AC手术采用的所有小鼠均为雄性，并且年龄和体重都非常相近。采用带有MS400C探头的Vevo3100系统对TAC诱导处理后的小鼠进行超声心动检测。通过测量乳头肌水平的二维肌模式来确定收缩期和舒张期心室直径和壁厚，计算射血分数(EF)、短轴收缩率(FS)。结果如图10所示，与假手术组相比，TAC后小鼠心功能明显变差，表现为EF和FS的显著降低，而不同浓度西维来司他钠处理后能够显著增加TAC后的EF及FS，表明西维来司他钠能够改善TAC术后小鼠心脏功能。

2.9.2西维来司他钠显著改善TAC诱导的心力衰竭小鼠心脏肥大

与假手术组相比，TAC后小鼠心脏显著变大(图11中的A)，心脏体重比及心脏胫骨长度比显著增加(图11中的B，C)，而不同浓度西维来司他钠处理后，显著降低了TAC诱导的心脏大小和心脏体重比及心脏胫骨长度。WGA染色结果也同样表明，与TAC组相比，不同浓度西维来司他钠处理后心脏横截面积显著降低(图12中的A，B)。

2.9.3西维来司他钠显著改善TAC诱导的心力衰竭小鼠心脏组织病理改变

与假手术组相比，TAC后小鼠心脏心肌排列紊乱，心肌纤维化显著增加(图13中的A-C)，而不同浓度西维来司他钠处理后，显著降低了TAC诱导的心脏纤维化等(图13中的A-C)。

2.9.4西维来司他钠显著改善TAC诱导的心力衰竭小鼠心脏组织心肌纤维化相关蛋白表达水平

与假手术组相比，TAC后小鼠心脏组织心肌纤维化相关蛋白CollagenⅠ、TGF-β表达水平显著增加，表明TAC后小鼠心肌组织出现纤维化，而不同浓度西维来司他钠处理后，显著降低了TAC诱导的心肌纤维化相关蛋白CollagenⅠ、TGF-β表达水平的升高(图14)。

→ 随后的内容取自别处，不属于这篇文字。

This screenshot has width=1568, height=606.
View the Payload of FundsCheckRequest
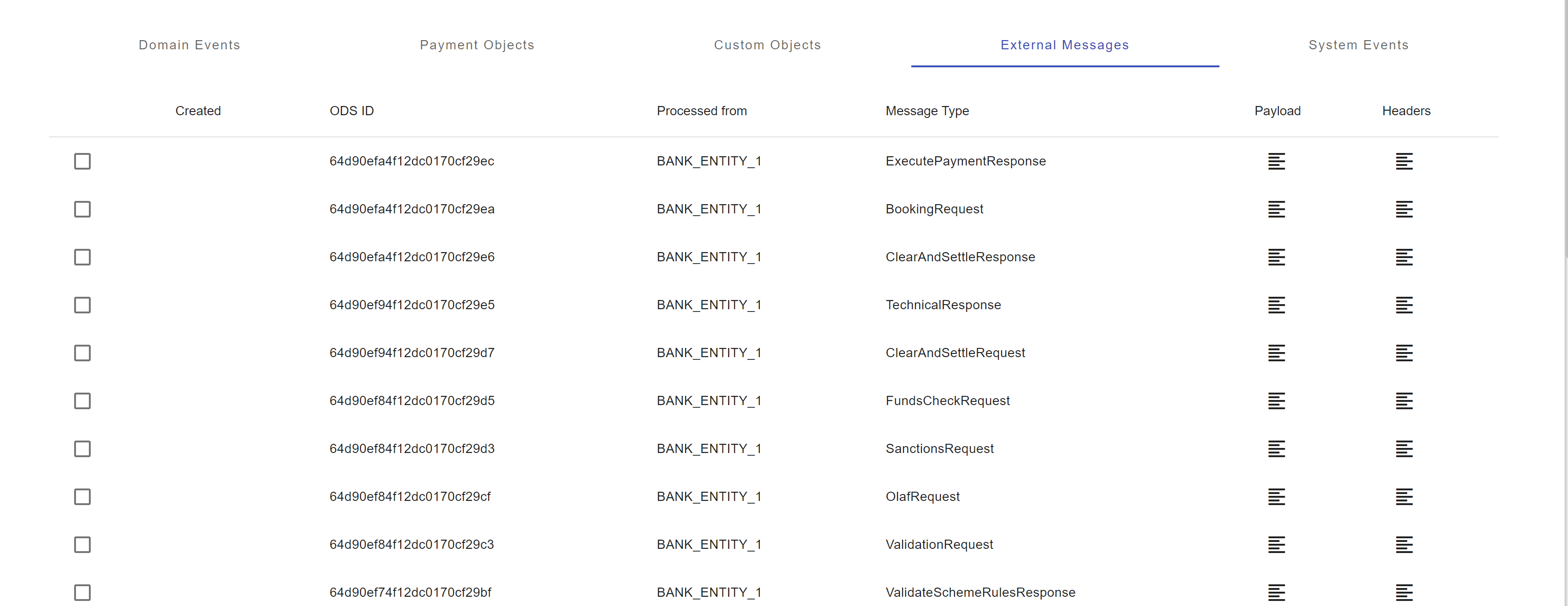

2.9.5西维来司他钠补充剂量下各组小鼠肝肾功能未发生不良反应

由图15中的A-E可知，西维来司他钠补充剂量下并未影响各组小鼠肝肾功能。

Claims (6)

1.抑制或沉默中性粒细胞弹性酶活性的物质在制备治疗压力负荷诱导的心力衰竭的药物中的用途，其特征在于，所述的物质为西维来司他钠。

2.根据权利要求1所述的用途，其特征在于，所述的药物还包括药学上可接受的辅料。

3.根据权利要求2所述的用途，其特征在于，所述的药物的剂型为溶液剂型、乳剂型或粉末型。

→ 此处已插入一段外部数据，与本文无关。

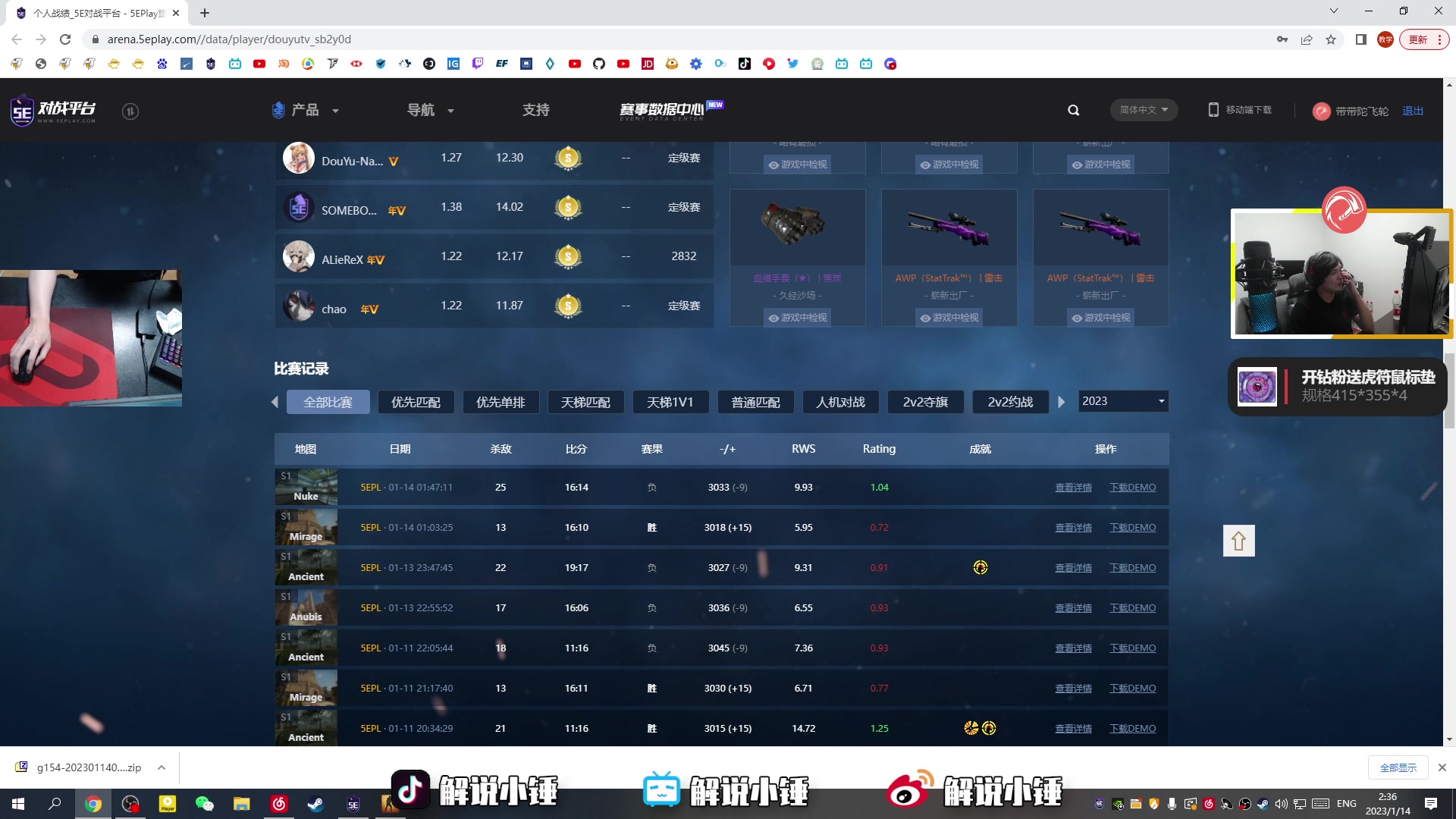Click the 移动端下载 phone icon

(1213, 110)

4.抑制或沉默中性粒细胞弹性酶基因表达的物质在制备治疗压力负荷诱导的心力衰竭的药物中的用途，其特征在于，所述的物质为西维来司他钠。

5.根据权利要求4所述的用途，其特征在于，所述的药物还包括药学上可接受的辅料。

6.根据权利要求5所述的用途，其特征在于，所述的药物的剂型为溶液剂型、乳剂型或粉末型。